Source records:
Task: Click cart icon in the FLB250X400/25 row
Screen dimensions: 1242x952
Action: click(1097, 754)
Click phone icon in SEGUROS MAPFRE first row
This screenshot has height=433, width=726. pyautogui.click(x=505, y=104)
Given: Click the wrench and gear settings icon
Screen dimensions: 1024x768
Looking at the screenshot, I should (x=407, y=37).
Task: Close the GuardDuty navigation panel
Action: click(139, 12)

* * *

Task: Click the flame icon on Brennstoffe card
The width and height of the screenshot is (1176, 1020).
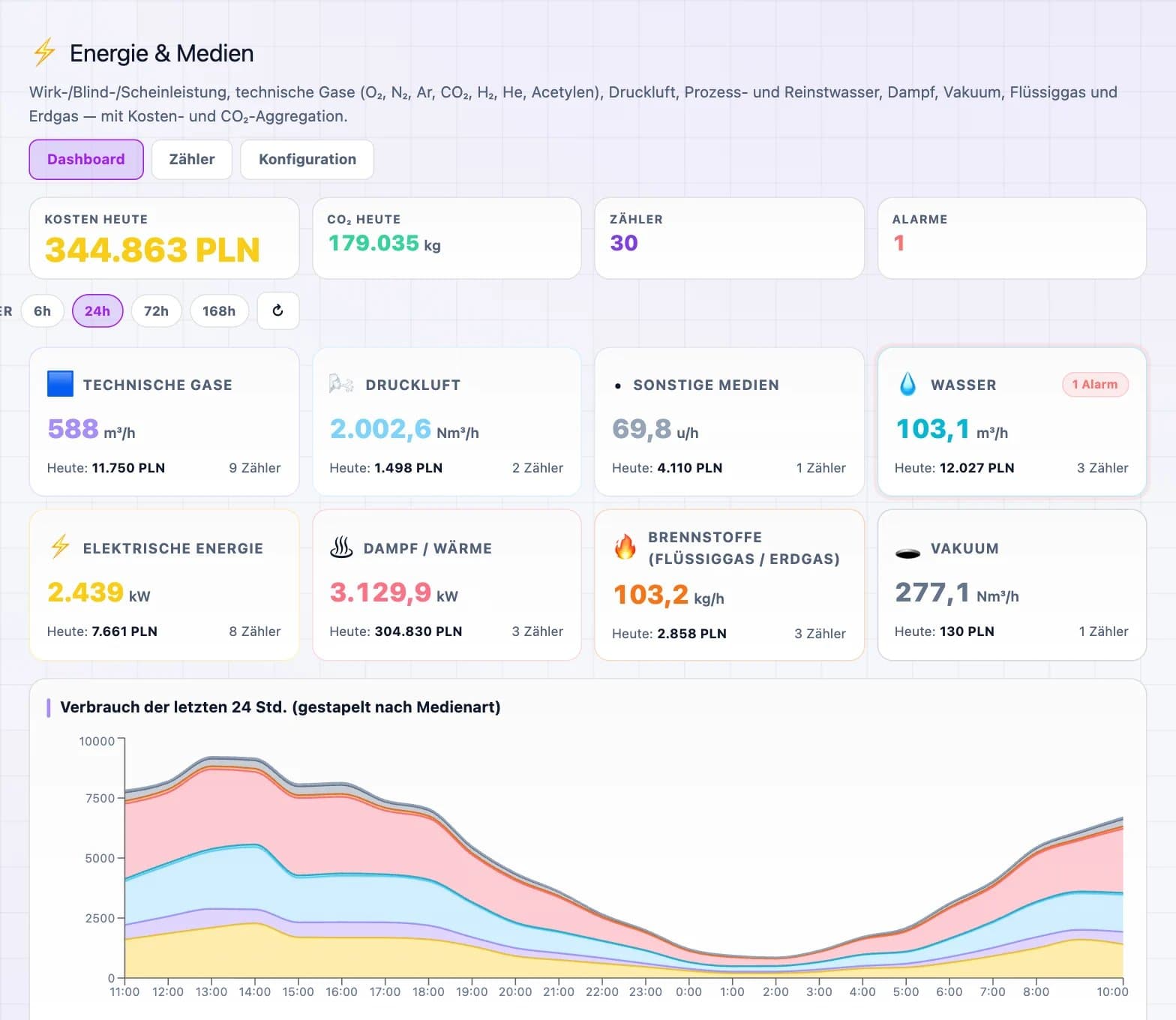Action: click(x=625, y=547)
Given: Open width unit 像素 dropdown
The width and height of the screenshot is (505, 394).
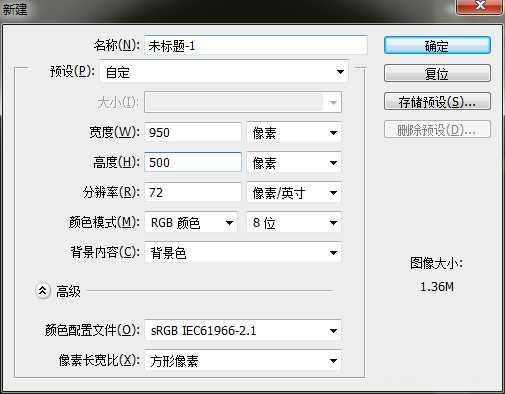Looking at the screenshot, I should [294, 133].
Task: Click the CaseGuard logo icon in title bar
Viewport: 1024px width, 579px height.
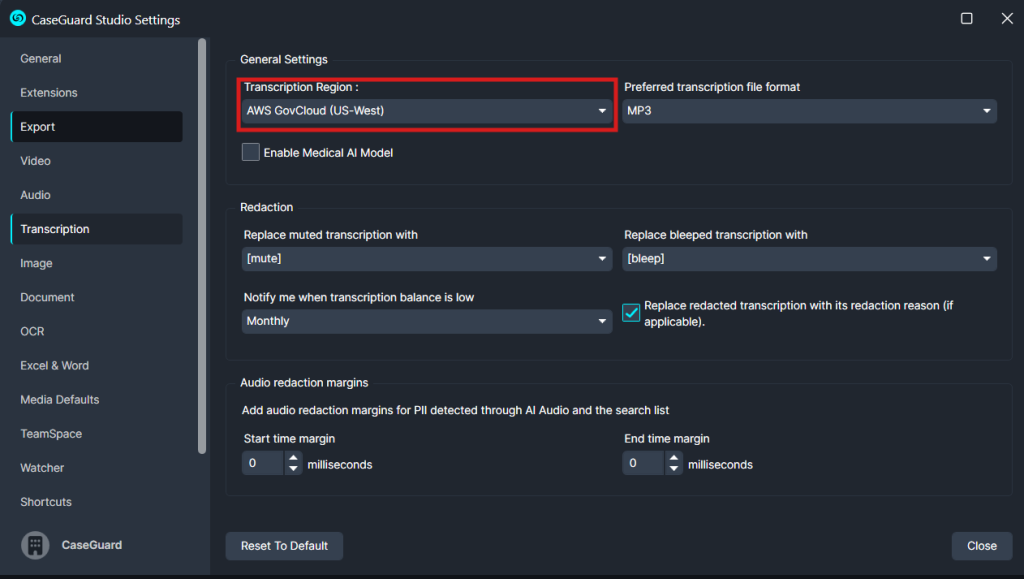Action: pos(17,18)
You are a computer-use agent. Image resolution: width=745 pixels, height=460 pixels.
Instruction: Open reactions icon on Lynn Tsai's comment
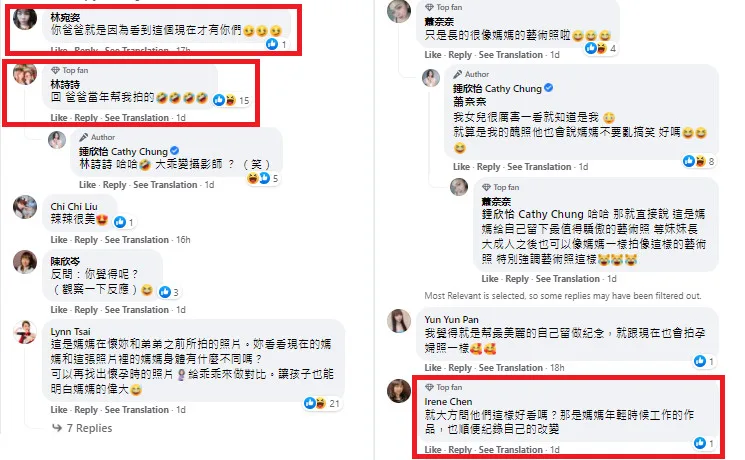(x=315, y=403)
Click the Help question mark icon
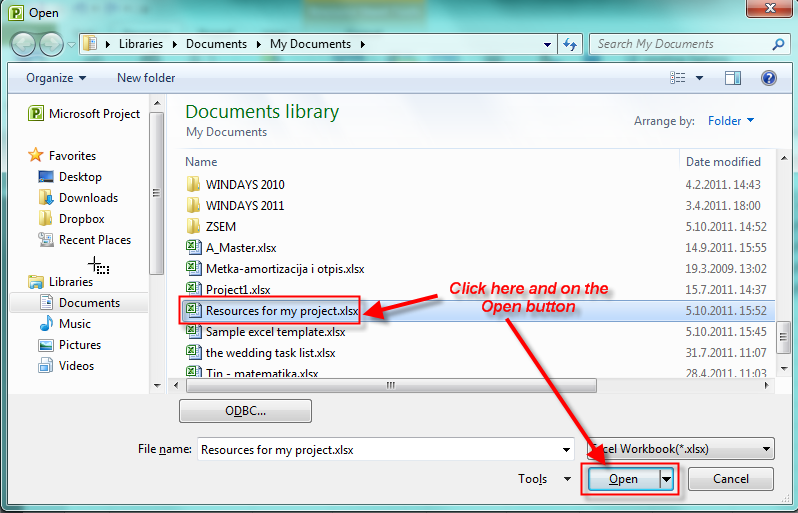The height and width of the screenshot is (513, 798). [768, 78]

EXERCISE GOAL: Check the entries above for the word "Given" and copy every line where it turns up.

ANSWER FOR THIS EXERCISE:
Given: Click the wrench and gear settings icon
Given: Open width unit 像素 dropdown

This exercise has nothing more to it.